Situado a 90 kilómetros al sur de Lataquia (Siria), Tartus es el segundo puerto sirio más importante de la costa mediterránea. Hoy en día, Tartus es una pequeña ciudad que muy pocos turistas vienen a visitar. Es aquí donde se funden algunas de las casas de tiempos de las cruzadas con los edificios modernos.

Tartus es su largo paseo marítimo, donde en verano se localizan gran cantidad de puestos que venden innumerables artículos de playa ya las características figuras hechas de conchas y caracoles marinos. Lamentablemente, las playas de Tartus serían bonitas si no estuvieran llenas de basura, por lo que apenas es posible bañarse.

Comenzamos la visita con la Catedral de Tartus, cerca de la ciudad antigua. Su fachada es austera, pero el interir es completamente diferente y merece una visita. Destacan la nave central, las bóvedas de cañón y  la capilla de la Virgen.

En la misma catedral se ha instalado un museo que recoge gran cantidad de piezas arqueológicas halladas en la propia Tartus  o en la zona costera siria. Sobresalen objetos de Ugarit, Amrit, porcelanas y cristalerías del período islámico, así como un fresco encontrado en la capilla del Krak de los Caballeros.

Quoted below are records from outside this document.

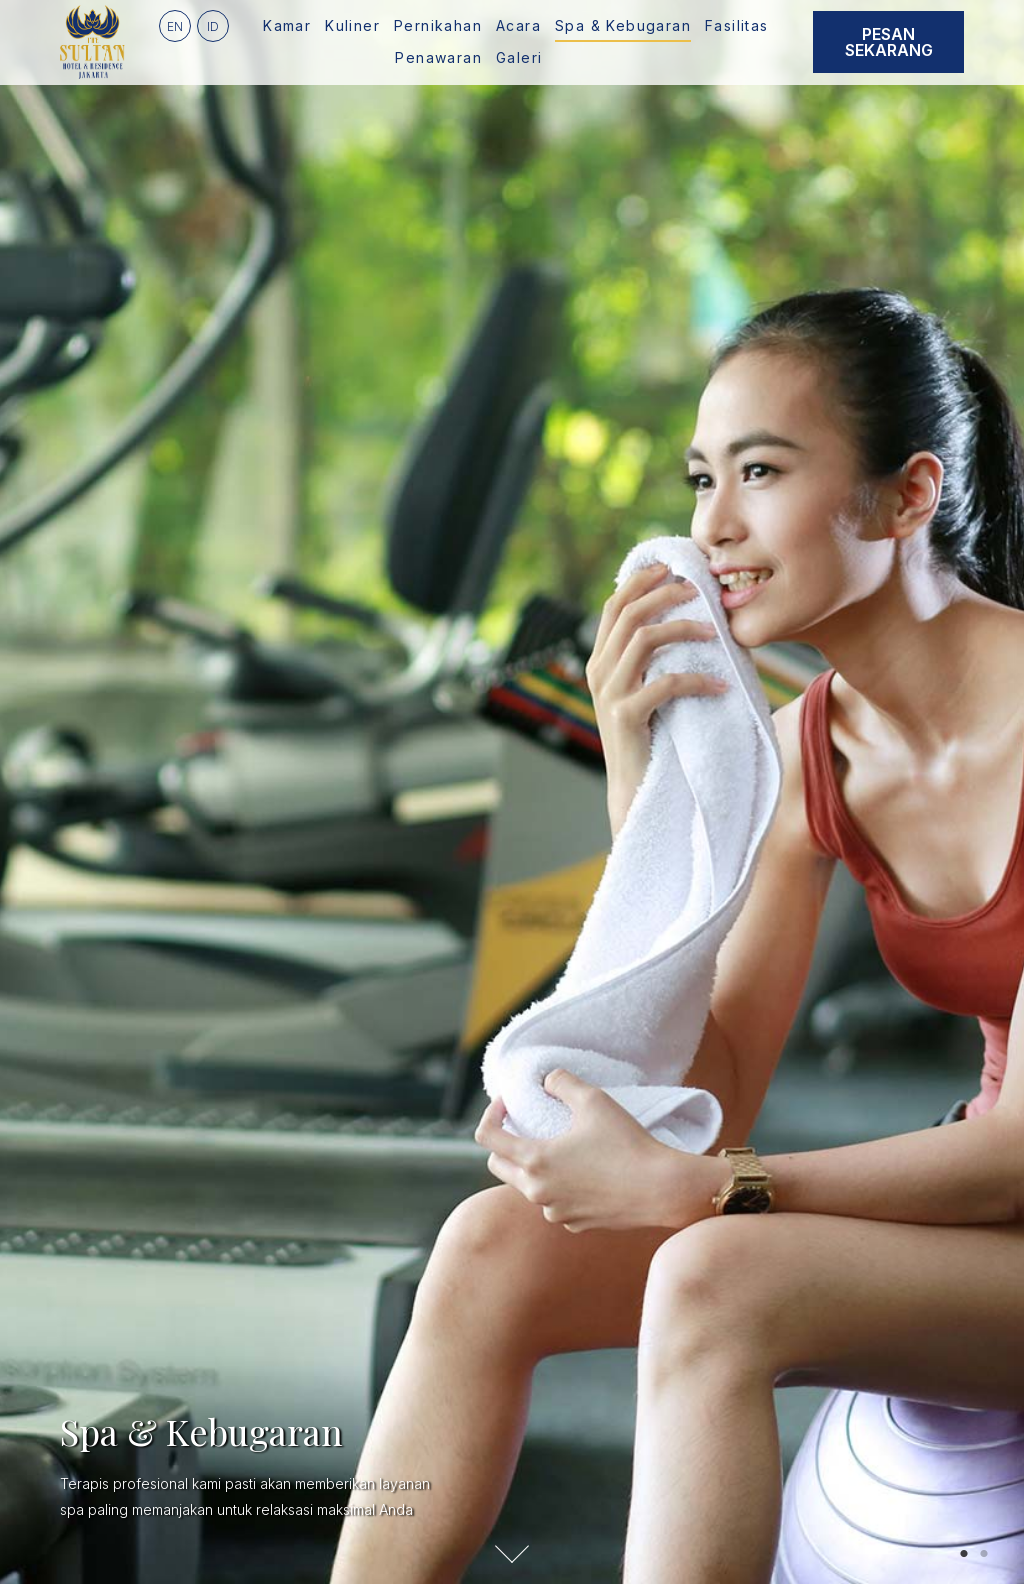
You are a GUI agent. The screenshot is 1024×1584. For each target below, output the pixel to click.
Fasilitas (737, 25)
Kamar (287, 25)
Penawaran (438, 57)
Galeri (519, 57)
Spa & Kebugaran (623, 25)
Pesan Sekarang (889, 42)
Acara (518, 25)
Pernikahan (438, 25)
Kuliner (352, 25)
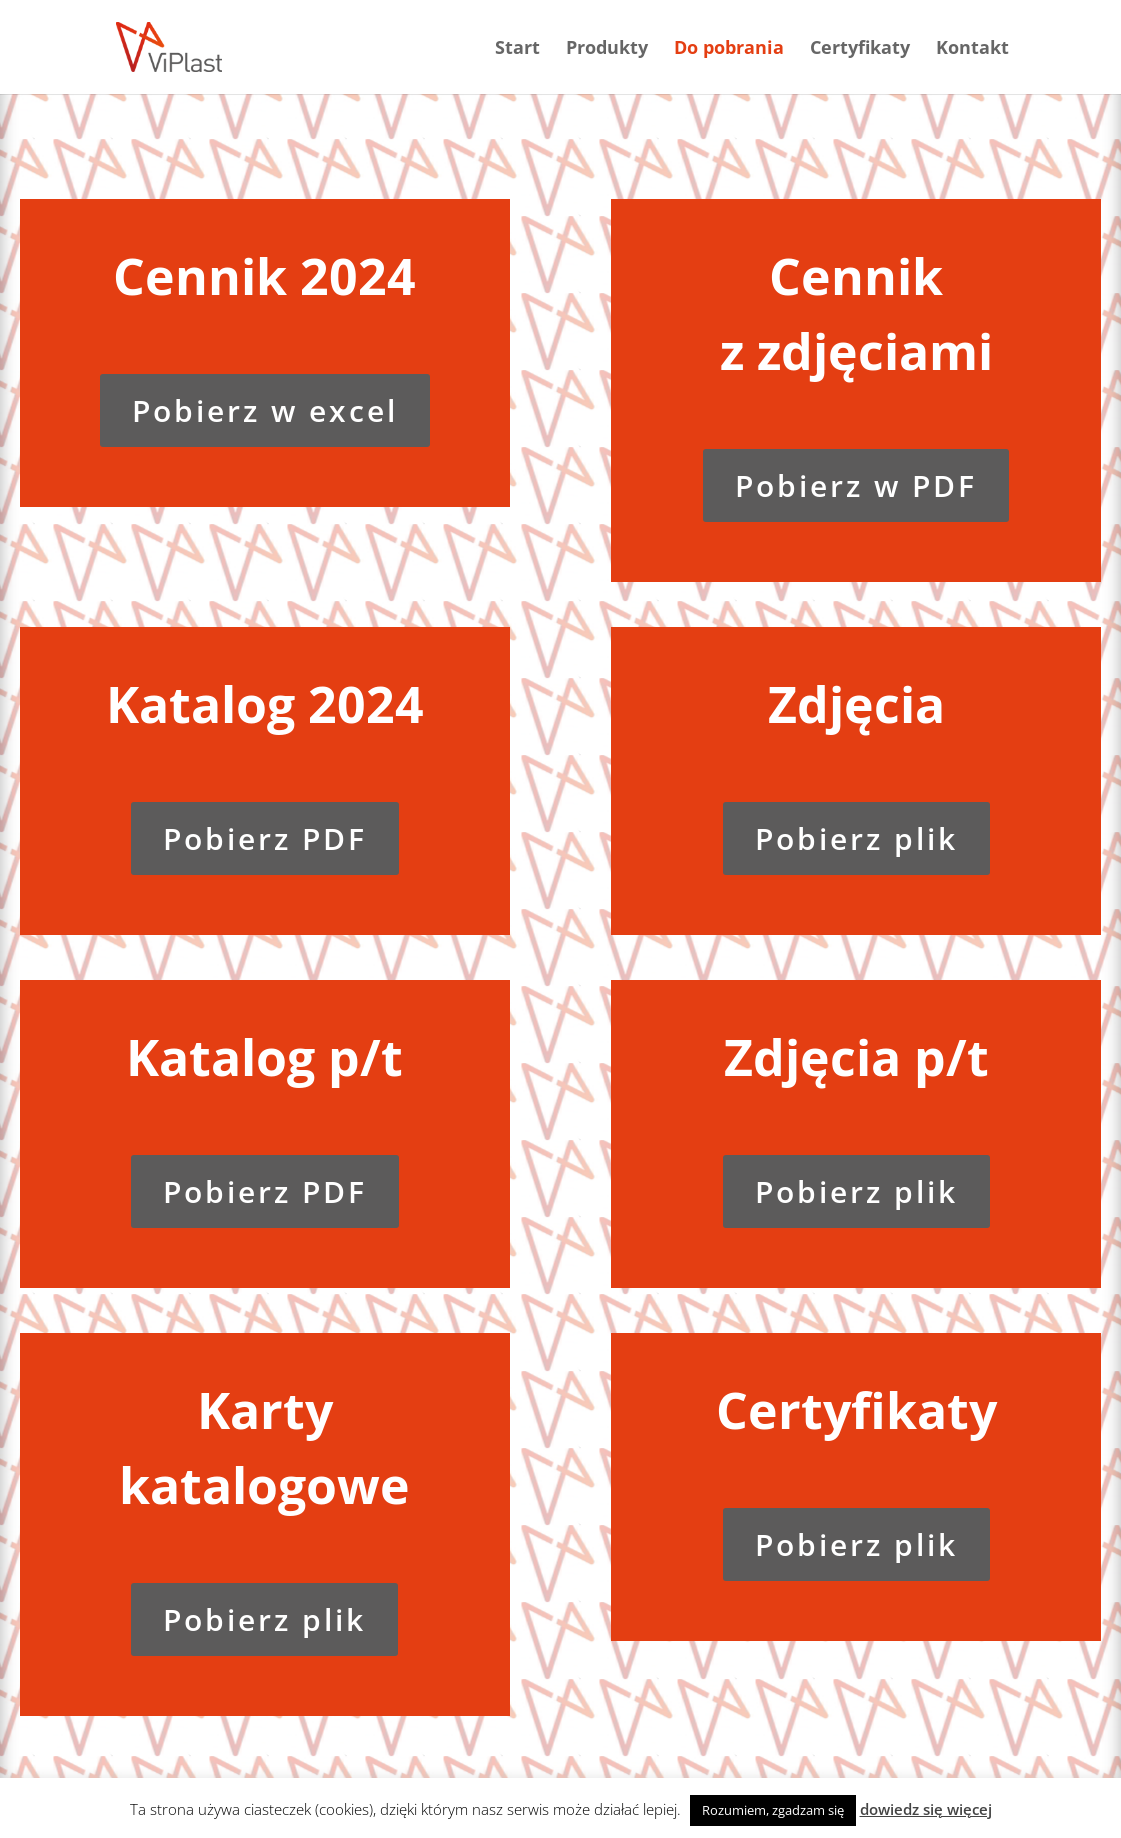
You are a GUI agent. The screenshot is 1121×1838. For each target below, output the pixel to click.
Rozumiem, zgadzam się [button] (773, 1810)
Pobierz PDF (265, 838)
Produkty (607, 49)
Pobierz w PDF (856, 485)
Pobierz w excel (265, 410)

Luego, visitaremos la Ciudad Antigua. Los restos, a veces intactos, de sus callejuelas nos hacen retroceder a la época de las Cruzadas. Todo este pequeño mundo fantástico, se ve mezclado con el ajetreo del pueblo árabe moderno.

Además, hay que visitar la isla de Arward que se encuentra a tres kilómetros de Tartus y es la única isla del país. No llega a un kilómetro de longitu por medio de ancho. Lástima que esté demasiado sucia, es un gran fallo. En un tiempo, la isla estuvo rodeada por murallas, de las que solmanete quedan unos restos. También subsisten dos pequeñas fortalezas, que datan del siglo XIII; en una de éstas se puede ver un pequeño museo. Por lo demás, la isla presenta interés por sus estrechas y ensoladas callejuelas.